Plaintiffs simply claim that the allegedly fraudulent scheme itself caused them injury. In fact, at oral argument, plaintiffs conceded that they have not alleged an injury arising from acquiring or maintaining control which is separate and distinct from the alleged predicate acts. They point out, however, that RICO must be liberally construed. Pub.L. 91-452, § 904(a), 84 Stat. 922, 947 (1970); Sedima, 473 U.S. at 498, 105 S.Ct. at 3286. Plaintiffs then argue that because the predicate acts are mail fraud and Congress did not create a private remedy for mail fraud, this Court should imply that RICO created a private remedy for mail fraud.
As defendant points out, there are adequate remedies for fraud in state common law. Furthermore, there is a significant difference between construing a statute liberally and legislating from the bench. As the Supreme Court said in Reves v. Ernst & Young, ___ U.S. ___, ___, 113 S.Ct. 1163, 1172, 122 L.Ed.2d 525 (1993), the liberal construction provision of RICO
is not an invitation to apply RICO to new purposes that Congress never intended. Nor does the clause help us to determine what purposes Congress had in mind. Those must be gleaned from the statute through the normal means of interpretation.
If Congress had wished to create a private remedy for mail fraud, it could have done so. The RICO statute, however, is not intended to create federal, private remedies for everything that Congress has made a federal crime. Rather, § 1964(c) of RICO only provides a private right of action against those who commit any of the activities prohibited in § 1962.
Plaintiffs have not stated a claim under 18 U.S.C. § 1964(c).
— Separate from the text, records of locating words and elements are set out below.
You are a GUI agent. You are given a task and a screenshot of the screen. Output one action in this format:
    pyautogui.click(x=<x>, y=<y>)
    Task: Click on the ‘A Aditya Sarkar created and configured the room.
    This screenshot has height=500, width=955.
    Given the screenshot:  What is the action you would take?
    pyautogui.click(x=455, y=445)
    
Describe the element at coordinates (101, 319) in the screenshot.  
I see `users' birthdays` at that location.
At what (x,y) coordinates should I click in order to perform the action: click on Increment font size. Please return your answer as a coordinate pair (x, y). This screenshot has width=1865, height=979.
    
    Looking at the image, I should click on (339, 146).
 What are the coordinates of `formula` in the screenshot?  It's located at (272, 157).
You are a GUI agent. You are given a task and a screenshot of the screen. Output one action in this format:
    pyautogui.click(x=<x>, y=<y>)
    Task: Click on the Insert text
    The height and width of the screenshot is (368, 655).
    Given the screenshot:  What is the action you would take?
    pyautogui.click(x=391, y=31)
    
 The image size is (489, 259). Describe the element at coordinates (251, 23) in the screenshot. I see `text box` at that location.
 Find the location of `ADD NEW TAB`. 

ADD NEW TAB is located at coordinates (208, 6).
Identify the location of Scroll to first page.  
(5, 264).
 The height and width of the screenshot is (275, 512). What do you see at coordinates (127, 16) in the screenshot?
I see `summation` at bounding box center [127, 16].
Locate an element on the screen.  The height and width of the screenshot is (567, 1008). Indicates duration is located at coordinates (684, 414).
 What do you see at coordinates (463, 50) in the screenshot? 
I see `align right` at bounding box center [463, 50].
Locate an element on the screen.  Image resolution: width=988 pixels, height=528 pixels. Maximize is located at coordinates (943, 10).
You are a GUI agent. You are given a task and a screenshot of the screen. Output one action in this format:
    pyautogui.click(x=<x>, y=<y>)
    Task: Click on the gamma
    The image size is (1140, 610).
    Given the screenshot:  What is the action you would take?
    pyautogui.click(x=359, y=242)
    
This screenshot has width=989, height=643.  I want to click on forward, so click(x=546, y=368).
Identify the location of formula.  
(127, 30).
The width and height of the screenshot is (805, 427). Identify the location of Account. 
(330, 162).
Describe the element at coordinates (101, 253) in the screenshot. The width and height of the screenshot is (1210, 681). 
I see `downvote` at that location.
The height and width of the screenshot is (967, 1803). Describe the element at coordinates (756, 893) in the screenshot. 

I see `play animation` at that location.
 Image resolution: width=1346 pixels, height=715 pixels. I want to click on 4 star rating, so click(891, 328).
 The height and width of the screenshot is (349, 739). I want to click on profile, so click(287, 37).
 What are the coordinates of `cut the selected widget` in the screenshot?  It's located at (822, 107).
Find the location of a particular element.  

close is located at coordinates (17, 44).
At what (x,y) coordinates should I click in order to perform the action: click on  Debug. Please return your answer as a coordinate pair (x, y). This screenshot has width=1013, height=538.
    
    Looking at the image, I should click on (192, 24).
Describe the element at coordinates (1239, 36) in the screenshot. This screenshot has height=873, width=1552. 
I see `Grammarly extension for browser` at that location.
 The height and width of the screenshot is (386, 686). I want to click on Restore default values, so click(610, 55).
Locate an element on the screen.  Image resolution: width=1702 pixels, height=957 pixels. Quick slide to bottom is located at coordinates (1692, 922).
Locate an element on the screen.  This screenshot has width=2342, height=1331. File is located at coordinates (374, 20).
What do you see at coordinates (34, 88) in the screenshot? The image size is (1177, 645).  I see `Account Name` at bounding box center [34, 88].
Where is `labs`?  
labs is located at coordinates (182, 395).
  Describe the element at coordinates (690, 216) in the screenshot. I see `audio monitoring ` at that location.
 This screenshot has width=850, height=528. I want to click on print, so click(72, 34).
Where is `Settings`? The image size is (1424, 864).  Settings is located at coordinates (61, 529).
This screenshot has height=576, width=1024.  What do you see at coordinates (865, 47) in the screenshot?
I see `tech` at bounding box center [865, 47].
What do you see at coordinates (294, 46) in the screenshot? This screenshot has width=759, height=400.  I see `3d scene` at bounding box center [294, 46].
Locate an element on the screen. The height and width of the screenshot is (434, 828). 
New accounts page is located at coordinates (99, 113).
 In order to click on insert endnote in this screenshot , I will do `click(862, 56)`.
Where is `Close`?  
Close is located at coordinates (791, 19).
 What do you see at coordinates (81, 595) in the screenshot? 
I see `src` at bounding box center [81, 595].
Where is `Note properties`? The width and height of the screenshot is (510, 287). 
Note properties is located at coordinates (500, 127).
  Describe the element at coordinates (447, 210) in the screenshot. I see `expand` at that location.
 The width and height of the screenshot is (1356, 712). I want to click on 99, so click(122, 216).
Therefore, defendant's motion to dismiss Count V of the Complaint will be granted, and plaintiffs' RICO claim will be dismissed.
A separate Order consistent with this Opinion will be entered.
ORDER
In accordance with Opinion issued on this date,
*175 IT IS HEREBY ORDERED that plaintiffs' Motion to strike affirmative defenses of collateral estoppel/res judicata (docket no. 59) is GRANTED.
IT IS FURTHER ORDERED that defendant's Motion for summary judgment on the grounds of res judicata (docket no. 74) is DENIED.
IT IS FURTHER ORDERED that defendant's Motion for partial summary judgment to dismiss count V of the complaint (docket no. 75) is GRANTED as to the RICO claim and plaintiffs' RICO claim is DISMISSED.
IT IS FURTHER ORDERED that defendant's motion to dismiss de minimis claims (docket no. 76) is now moot pursuant to the Order docketed as number 91.
NOTES
[1] The Black case was voluntarily dismissed.